02.02.10 Tschervona Ruta wird „Volkstanzensemble“

Zum Hintergrund: Seit zwei Jahren strebt Tscherwona Ruta danach, staatlich anerkannt zu werden. D.h. entweder den Namen "Musterensemble "Tscherwona Ruta" zu bekommen, oder noch höher "Ukrainisches Volksensemble Tscherwona Ruta". Endlich haben die ganzen Auszeichnungen, Wettbewerbe, Zahl der Kinder und nicht zuletzt die gute technische Ausstattung und Kostüme, die sie durch die Arbeit der Renate-Merkle-Stiftung bekommen haben, gereicht und am 02.02.2010 war die regionale Kommission in Sosnivka und hat die Probe besucht. Alles ging gut. Sie haben die Genehmigung, sich gleich um den Titel "Ukrainisches Volksensemble Tscherwona Ruta" zu bewerben (kommt selten vor, denn normalerweise muss man erst mal ein paar Jahre den Namen "Musterensemble "Tscherwona Ruta" tragen, bevor es höher geht.).

Der nächste Schritt war der 16. Februar 2010. Tscherwona Ruta musste ein 2-stündiges Konzert für die staatliche Kommission (5 Personen) geben.
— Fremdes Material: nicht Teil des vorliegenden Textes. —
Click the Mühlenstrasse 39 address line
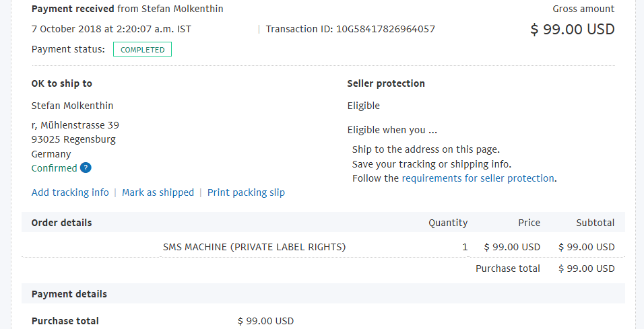 75,124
Wenn es gefiel, dann bekommen sie den Namen "Ukrainisches Volksensemble Tscherwona Ruta".

Außer Anerkennung wird dieser Name der Gruppe die Möglichkeit geben an mehreren staatlichen Wettbewerben und Festivals teilzunehmen, wo die ersten und zweiten Plätze nicht nur mit den Urkunden, sondern auch mit Geldpreisen ausgezeichnet werden. (allerdings wird es nicht mehr so leicht sein, die ersten Plätze zu belegen, weil an solchen Festivals dann nur Volksensembles teilnehmen dürfen).

Die Stadt Sosniwka würde dann das erste Volksensemble in ihrer Geschichte bekommen!

Und hier nun das erfreuliche Ergebnis, übermittelt per E-Mail von unserer Mitarbeiterin, Halina Tomkiv am 20. Februar 2010:

„Ich freue mich, euch berichten zu können, dass die Tänzer von TSCHERWONA RUTA gestern sehr gut getanzt haben und sie seit gestern Abend den Status "Volkstanzensemble Tscherwona Ruta" tragen!

Der größte Tanzwettbewerb in der Ukraine ist das "Festival Pawlo Wirskyj". Nur die besten dürfen an dem Festival überhaupt teilnehmen. Er findet auf der Bühne der Oper in Lemberg im Mai diesen Jahres statt. Die Kommission hat gestern gleich die Einladung zu diesem Wettbewerb ausgesprochen. Außerdem wurden sie zu einem internationalen Festival auf dem Krim-Insel (Feodosija) im Juni eingeladen.

Und noch etwas: Die "Hilfe zur Selbsthilfe" hat funktioniert: Dadurch, dass es im Volkshaus in Sosniwka jetzt eine Gruppe mit dem Volksstatus gibt, bekommen dort alle, von der Direktorin bis zu der Pförtnerin und Putzfrau eine staatliche Gehaltserhöhung. Nicht viel, aber alleine die Tatsache ist sehr schön. Das Volkshaus insgesamt wird jetzt also um eine Stufe höher eingeschätzt.